Opinion
2021–01654, 2021–01657 Index No. 36104/18
11-29-2023
D & N LENDING, LLC, respondent, v. TACHLIS CORP., et al., appellants.
Blanchard & Wilson LLP, White Plains, NY (Dennis E.A. Lynch of counsel), for appellants. Maidenbaum & Associates, PLLC, Merrick, NY (Eric J. Canals of counsel), for respondent.
Blanchard & Wilson LLP, White Plains, NY (Dennis E.A. Lynch of counsel), for appellants.
Maidenbaum & Associates, PLLC, Merrick, NY (Eric J. Canals of counsel), for respondent.
VALERIE BRATHWAITE NELSON, J.P., JOSEPH J. MALTESE, WILLIAM G. FORD, BARRY E. WARHIT, JJ.
DECISION & ORDER In an action, inter alia, to recover on an account stated, the defendants appeal from (1) an order of the Supreme Court, Rockland County (Robert M. Berliner, J.), dated February 1, 2021, and (2) a judgment of the same court dated February 17, 2021. The order, insofar as appealed from, granted the plaintiff's motion for summary judgment on the complaint. The judgment, upon the order, is in favor of the plaintiff and against the defendants in the total sum of $89,713.50.
ORDERED that the appeal from the order is dismissed; and it is further,
ORDERED that the judgment is affirmed; and it is further,
ORDERED that one bill of costs is awarded to the plaintiff.
In March 2016, the defendant Yakov Friedman, as president of the defendant Tachlis Corp., completed an application for credit from Vanguard Printing, LLC. The application contained a personal guaranty from Friedman, which was separately executed and dated March 21, 2016. Vanguard Printing, LLC, subsequently entered into an asset purchase agreement with Vanguard Graphics, LLC. The plaintiff subsequently entered into a collateral acceptance agreement pursuant to which a security interest in all of the assets of Vanguard Graphics, LLC, was assigned to the plaintiff.
On October 15, 2018, the plaintiff commenced this action, inter alia, to recover on an account stated against the defendants. The defendants asserted, among other things, an affirmative defense that the execution of certain documents was fraudulent. The plaintiff moved for summary judgment on the complaint, and the defendants cross-moved for summary judgment dismissing the complaint. By order dated February 1, 2021, the Supreme Court granted the plaintiff's motion and denied the defendants’ cross-motion. The court issued a judgment in favor of the plaintiff and against the defendants in the total sum of $89,713.50. The defendants appeal.

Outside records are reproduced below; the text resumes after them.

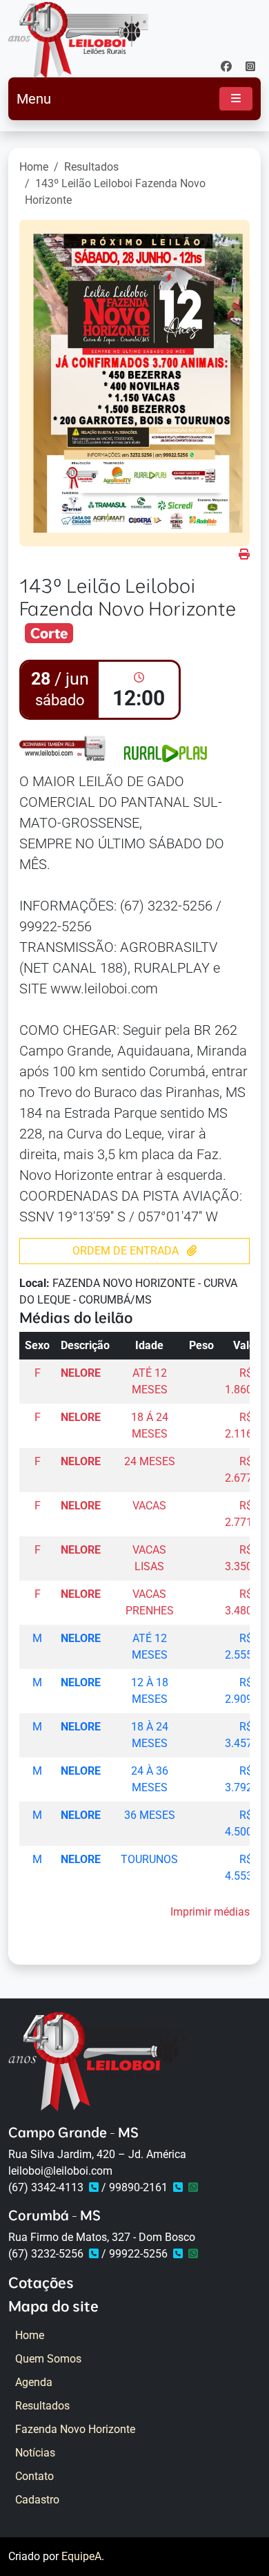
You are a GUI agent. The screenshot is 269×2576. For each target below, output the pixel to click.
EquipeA (81, 2556)
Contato (34, 2476)
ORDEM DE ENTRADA (126, 1250)
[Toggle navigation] (235, 99)
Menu (34, 98)
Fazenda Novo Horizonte (75, 2429)
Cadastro (37, 2499)
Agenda (33, 2382)
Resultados (91, 166)
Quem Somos (48, 2358)
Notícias (35, 2452)
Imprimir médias (210, 1911)
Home (33, 166)
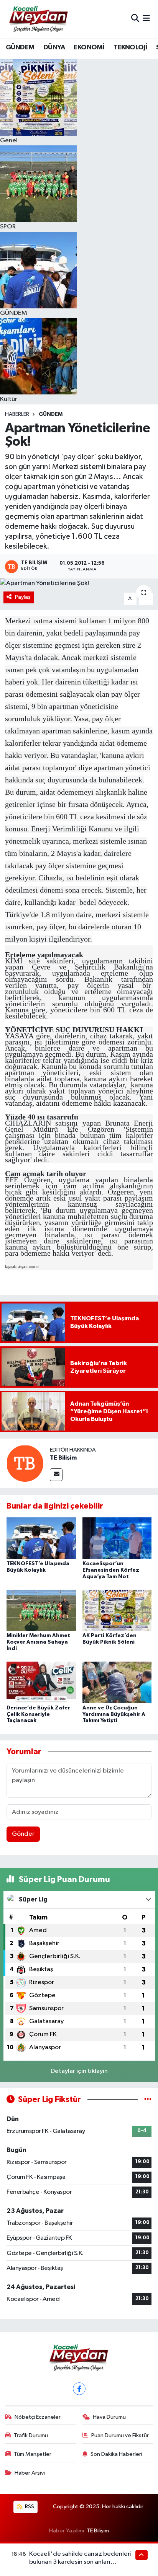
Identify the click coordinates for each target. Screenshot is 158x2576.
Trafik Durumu (31, 2435)
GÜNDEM (20, 47)
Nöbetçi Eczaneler (38, 2417)
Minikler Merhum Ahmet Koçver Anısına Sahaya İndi (38, 1642)
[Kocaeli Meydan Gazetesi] (39, 19)
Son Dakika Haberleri (116, 2454)
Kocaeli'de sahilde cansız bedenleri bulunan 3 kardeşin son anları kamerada (80, 2562)
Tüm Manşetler (32, 2454)
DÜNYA (54, 47)
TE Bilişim (63, 1458)
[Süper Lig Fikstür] (147, 2099)
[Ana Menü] (146, 19)
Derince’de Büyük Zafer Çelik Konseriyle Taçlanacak (38, 1714)
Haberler (17, 414)
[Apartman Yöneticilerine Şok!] (79, 583)
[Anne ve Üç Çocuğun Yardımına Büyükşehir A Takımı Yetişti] (117, 1682)
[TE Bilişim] (25, 1463)
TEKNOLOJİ (130, 47)
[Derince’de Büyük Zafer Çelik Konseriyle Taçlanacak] (41, 1682)
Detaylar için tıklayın (79, 2071)
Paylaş (23, 597)
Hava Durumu (109, 2417)
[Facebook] (79, 2388)
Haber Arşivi (30, 2473)
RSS (29, 2506)
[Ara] (135, 19)
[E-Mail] (56, 1474)
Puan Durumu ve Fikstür (120, 2435)
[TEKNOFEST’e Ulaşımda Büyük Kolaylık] (41, 1538)
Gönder (23, 1834)
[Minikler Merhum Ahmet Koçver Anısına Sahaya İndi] (41, 1610)
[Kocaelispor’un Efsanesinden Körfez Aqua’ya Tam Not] (117, 1538)
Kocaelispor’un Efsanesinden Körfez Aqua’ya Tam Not (110, 1570)
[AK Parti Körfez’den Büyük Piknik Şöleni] (117, 1610)
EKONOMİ (89, 47)
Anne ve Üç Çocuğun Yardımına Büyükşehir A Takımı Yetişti (113, 1714)
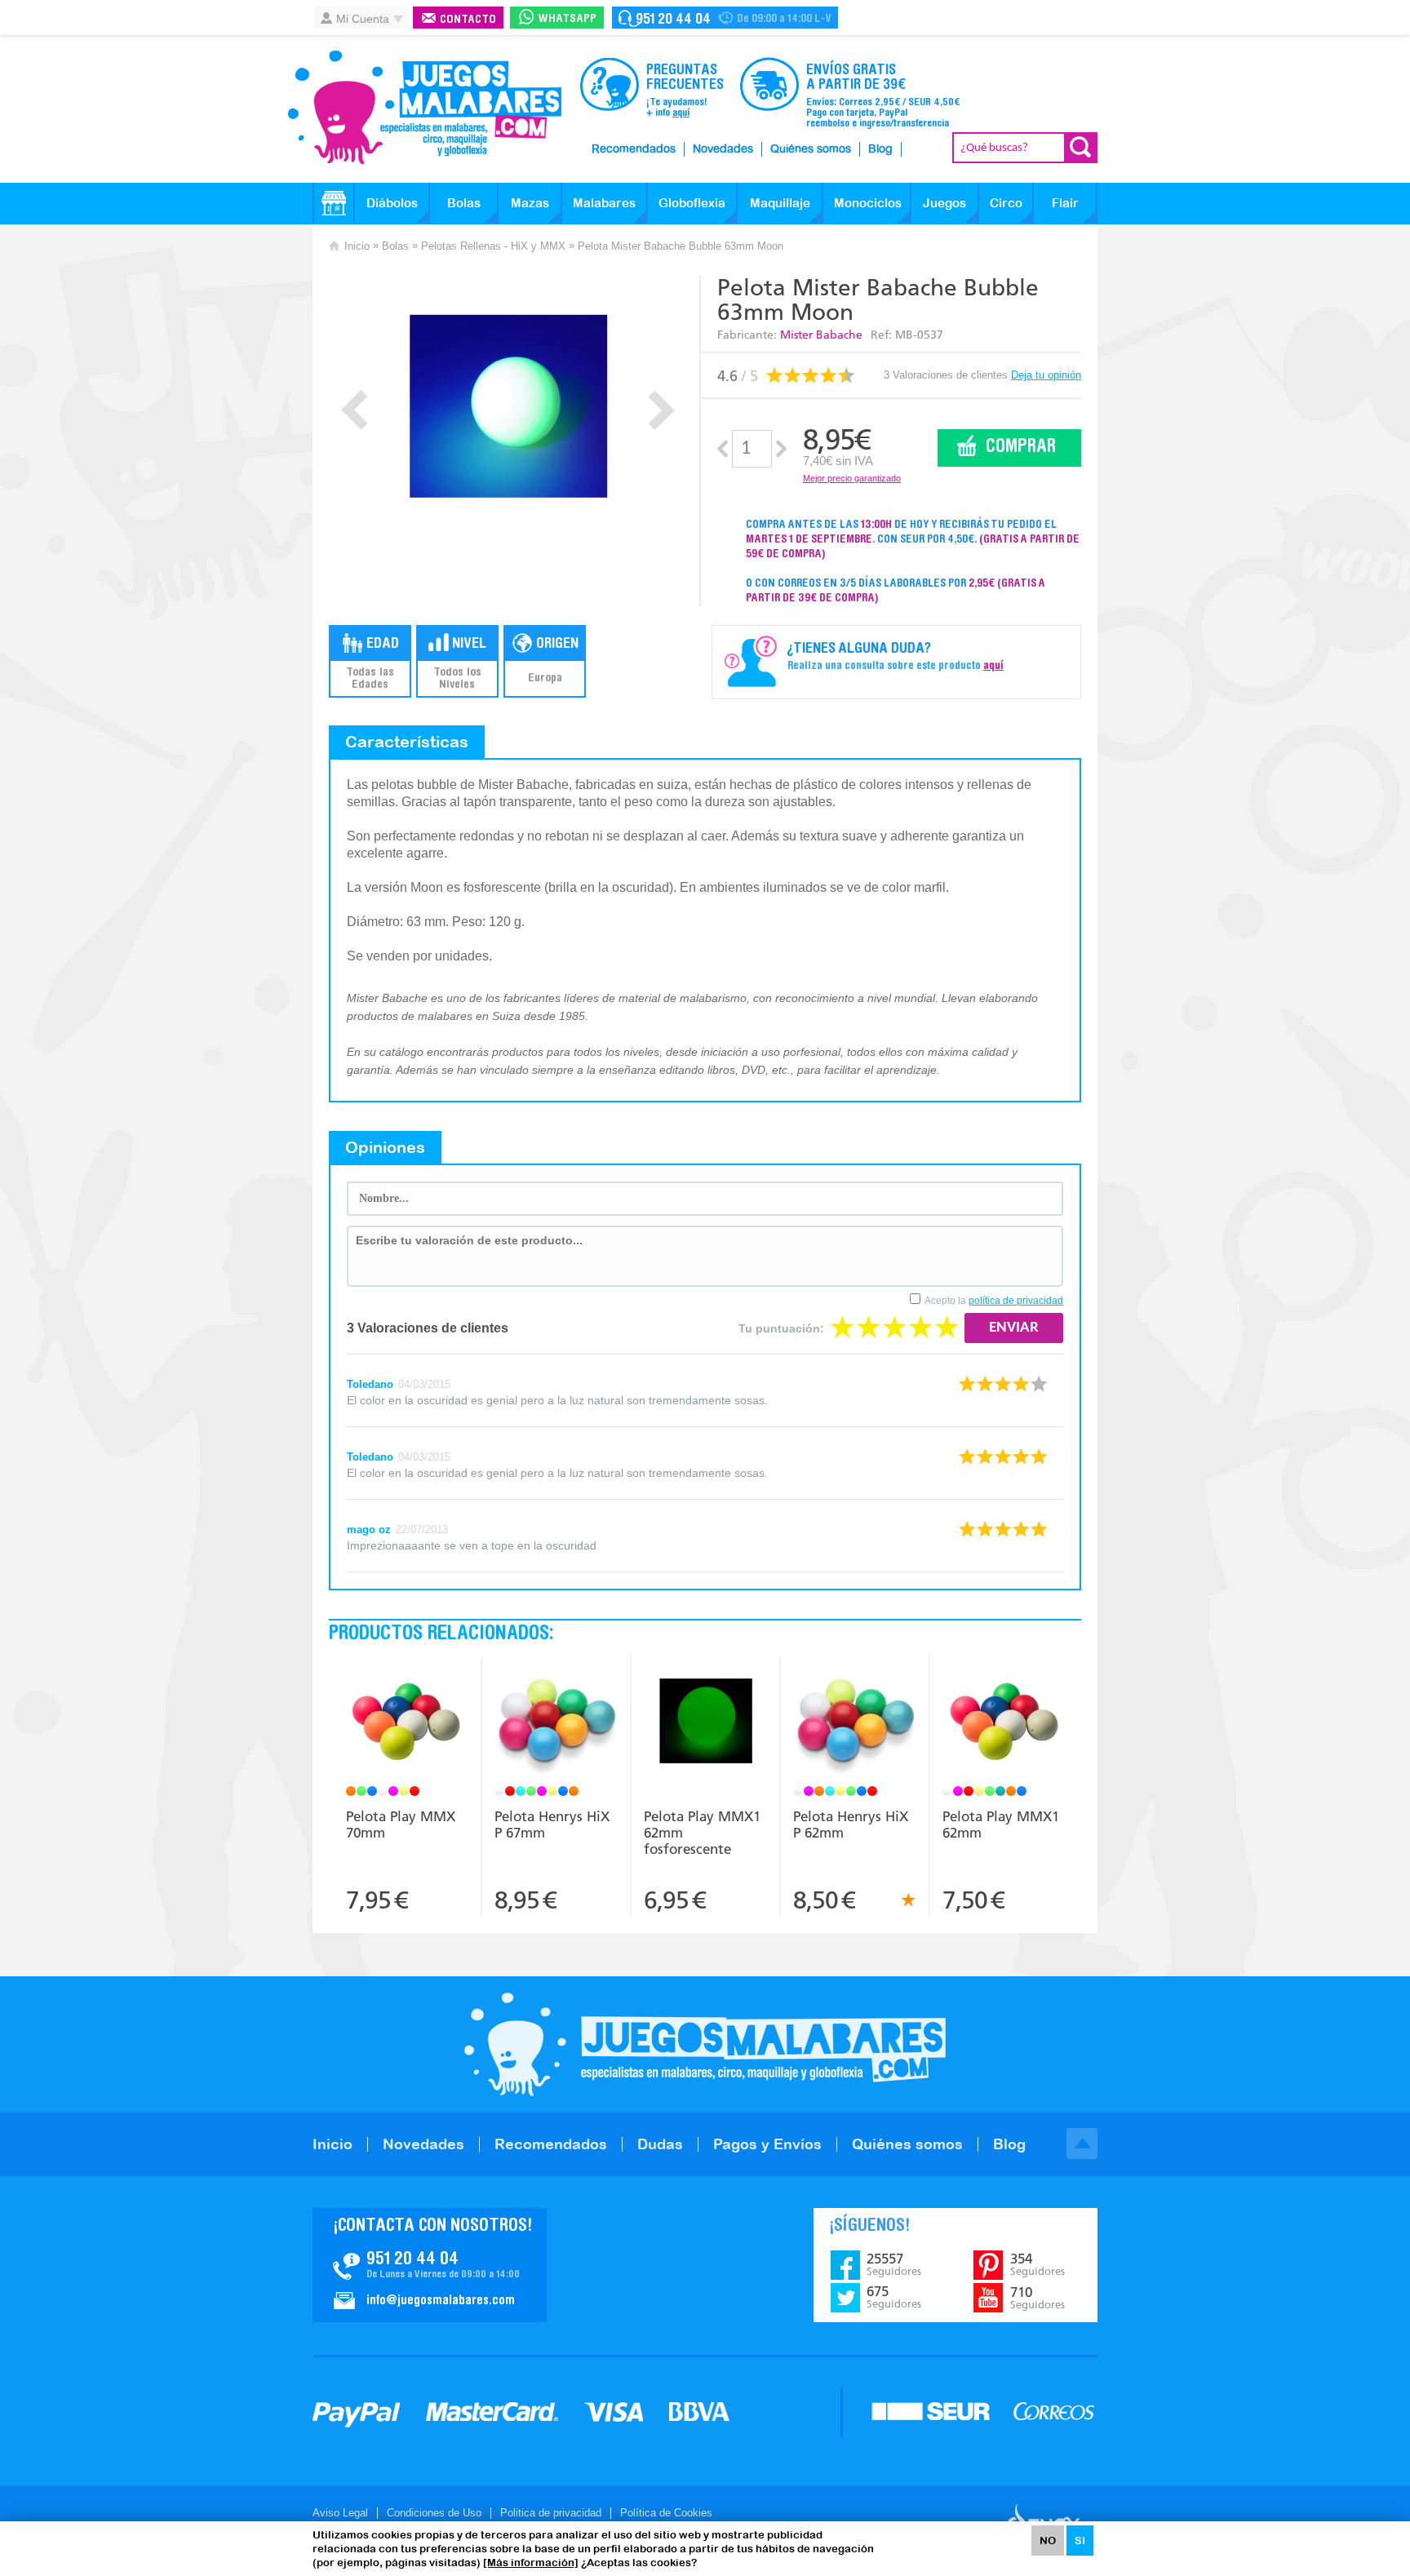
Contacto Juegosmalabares (725, 18)
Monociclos (868, 203)
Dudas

The appeal from the intermediate order must be dismissed because the right of direct appeal therefrom terminated with the entry of the judgment in the action (see Matter of Aho, 39 N.Y.2d 241, 383 N.Y.S.2d 285, 347 N.E.2d 647 ). The issues raised on the appeal from the order are brought up for review and have been considered on the appeal from the judgment (see CPLR 5501[a][1] ).
Contrary to the defendants’ contention, the Supreme Court properly granted the plaintiff's motion for summary judgment on the cause of action to recover on an account stated. "An account stated is an agreement between parties to an account based upon prior transactions between them with respect to the correctness of the account items and balance due" ( Fleetwood Agency, Inc. v. Verde Elec. Corp., 85 A.D.3d 850, 851, 925 N.Y.S.2d 576 [internal quotation marks omitted]). "An agreement may be implied where a defendant retains bills without objecting to them within a reasonable period of time, or makes partial payment on the account" ( American Express Centurion Bank v. Cutler, 81 A.D.3d 761, 762, 916 N.Y.S.2d 622 ).
Here, the plaintiff made a prima facie showing of its entitlement to judgment as a matter of law on the cause of action to recover on an account stated (see American Express Centurion Bank v. Gabay, 94 A.D.3d 795, 795–796, 941 N.Y.S.2d 863 ). In support of its motion, the plaintiff submitted, inter alia, a transaction record reflecting that regular invoices were issued to Tachlis Corp. and Tachlis Corp. made partial payments on the invoices.
In opposition, the defendants failed to raise a triable issue of fact (see Winegrad v. New York Univ. Med. Ctr., 64 N.Y.2d 851, 487 N.Y.S.2d 316, 476 N.E.2d 642 ). Contrary to their contention, the affirmation of Friedman was insufficient to raise a triable issue of fact as to the authenticity of his signature on the personal guaranty (see Banco Popular N. Am. v. Victory Taxi Mgt., Inc., 1 N.Y.3d 381, 384, 774 N.Y.S.2d 480, 806 N.E.2d 488 ). Furthermore, the defendants failed to raise a triable issue of fact as to the amount due.
The defendants’ remaining contentions are either without merit or not properly before this Court.
BRATHWAITE NELSON, J.P., MALTESE, FORD and WARHIT, JJ., concur.